Ce projet est censé simplifier le système pour les quatre campagnes laitières qui restent avant la fin des quotas en 2015. « Ces bassins sont une étape intermédiaire pour simplifier et harmoniser la gestion des quotas avant leur disparition », estime Pascal Clément, président de la section laitière de la FRSEA de l'Ouest.

La proposition passe plutôt bien auprès des producteurs et des industriels. Pour eux, la gestion départementale n'était plus pertinente. Les échanges entre départements se pratiquent déjà. Ainsi, dans le Sud-Ouest, les litrages issus des cessations sont mutualisés à l'échelle régionale depuis deux ans.

« Raisonner les quotas à l'échelle des bassins laitiers est davantage en adéquation avec la gestion des volumes par les entreprises », convient Josian Palach, de la Confédération paysanne.

Un avis que ne désapprouverait pas Luc Morelon, responsable de la communication de Lactalis. « La gestion par bassin est un progrès, estime-t-il. Elle sort la filière d'un système désuet. La gestion par département est aujourd'hui aberrante : elle empêche de transférer du quota vers les éleveurs qui veulent produire davantage. Il faut libérer le potentiel des plus dynamiques pour les préparer à la fin des quotas. »

== Énoncé 1 ==
Indique pour chaque affirmation ci-dessous si elle concorde avec le texte fourni en répondant oui ou non, et cite mot pour mot le passage qui permet de trancher. (a) Dans le Sud-Ouest, les litrages issus des cessations sont mis en commun à l'échelle régionale depuis deux ans. (b) Luc Morelon appartient à la Confédération paysanne. (c) La fin des quotas est prévue en 2015.

== Liste fournie ==

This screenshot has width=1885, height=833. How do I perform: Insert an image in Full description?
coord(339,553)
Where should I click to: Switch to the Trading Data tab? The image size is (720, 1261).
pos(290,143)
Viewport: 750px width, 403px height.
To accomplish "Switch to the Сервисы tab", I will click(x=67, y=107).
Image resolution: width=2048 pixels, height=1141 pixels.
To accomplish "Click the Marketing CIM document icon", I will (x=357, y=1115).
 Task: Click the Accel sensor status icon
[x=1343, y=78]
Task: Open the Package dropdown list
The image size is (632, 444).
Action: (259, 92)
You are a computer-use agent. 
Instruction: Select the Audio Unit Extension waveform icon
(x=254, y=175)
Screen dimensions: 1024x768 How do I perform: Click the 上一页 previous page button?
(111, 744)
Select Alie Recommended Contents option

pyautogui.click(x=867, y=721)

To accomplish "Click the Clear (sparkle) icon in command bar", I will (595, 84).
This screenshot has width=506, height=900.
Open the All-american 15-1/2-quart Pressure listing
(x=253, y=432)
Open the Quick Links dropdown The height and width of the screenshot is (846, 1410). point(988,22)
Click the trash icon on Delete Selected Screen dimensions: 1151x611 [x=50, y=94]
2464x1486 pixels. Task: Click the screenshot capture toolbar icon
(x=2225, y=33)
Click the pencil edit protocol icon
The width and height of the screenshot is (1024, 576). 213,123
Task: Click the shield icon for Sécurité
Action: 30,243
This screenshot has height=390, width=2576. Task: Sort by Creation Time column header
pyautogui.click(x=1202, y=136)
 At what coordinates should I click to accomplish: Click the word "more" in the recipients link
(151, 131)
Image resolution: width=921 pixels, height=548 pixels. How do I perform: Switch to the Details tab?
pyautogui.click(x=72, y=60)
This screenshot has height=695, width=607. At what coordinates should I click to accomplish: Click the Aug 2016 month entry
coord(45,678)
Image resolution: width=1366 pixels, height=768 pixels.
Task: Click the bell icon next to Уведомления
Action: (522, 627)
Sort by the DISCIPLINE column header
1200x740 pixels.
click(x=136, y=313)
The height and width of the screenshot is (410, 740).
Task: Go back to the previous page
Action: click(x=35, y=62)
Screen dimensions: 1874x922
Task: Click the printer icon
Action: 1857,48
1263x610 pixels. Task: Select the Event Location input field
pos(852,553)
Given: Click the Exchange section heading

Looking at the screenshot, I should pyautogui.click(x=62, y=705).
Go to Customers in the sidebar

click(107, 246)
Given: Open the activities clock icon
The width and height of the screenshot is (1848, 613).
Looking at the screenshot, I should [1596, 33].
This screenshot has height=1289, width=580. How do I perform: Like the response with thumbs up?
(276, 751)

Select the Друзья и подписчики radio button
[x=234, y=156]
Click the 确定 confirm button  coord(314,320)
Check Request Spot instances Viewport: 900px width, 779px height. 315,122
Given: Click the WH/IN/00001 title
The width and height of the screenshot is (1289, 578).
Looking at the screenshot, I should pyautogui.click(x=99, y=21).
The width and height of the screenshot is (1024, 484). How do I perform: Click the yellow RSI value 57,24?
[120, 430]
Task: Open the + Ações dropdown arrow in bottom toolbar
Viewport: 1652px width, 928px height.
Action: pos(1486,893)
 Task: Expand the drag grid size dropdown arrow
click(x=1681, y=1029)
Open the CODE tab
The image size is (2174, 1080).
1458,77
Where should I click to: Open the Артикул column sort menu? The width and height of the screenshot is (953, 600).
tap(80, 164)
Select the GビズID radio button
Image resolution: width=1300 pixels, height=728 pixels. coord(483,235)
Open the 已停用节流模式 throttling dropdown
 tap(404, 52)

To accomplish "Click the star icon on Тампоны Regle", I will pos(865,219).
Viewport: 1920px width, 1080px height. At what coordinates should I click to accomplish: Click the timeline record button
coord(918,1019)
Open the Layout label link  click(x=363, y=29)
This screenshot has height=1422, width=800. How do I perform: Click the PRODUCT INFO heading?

== Énoncé 2 ==
Affiche chaque ligne de la liste fournie où figure le mot "toolbar", en tenant compte de la casse.

== Réponse 1 ==
(a) Oui : « dans le Sud-Ouest, les litrages issus des cessations sont mutualisés à l'échelle régionale depuis deux ans ».
(b) Non : « Luc Morelon, responsable de la communication de Lactalis ».
(c) Oui : « avant la fin des quotas en 2015 ».

== Réponse 2 ==
2464x1486 pixels. Task: Click the screenshot capture toolbar icon
Task: Open the + Ações dropdown arrow in bottom toolbar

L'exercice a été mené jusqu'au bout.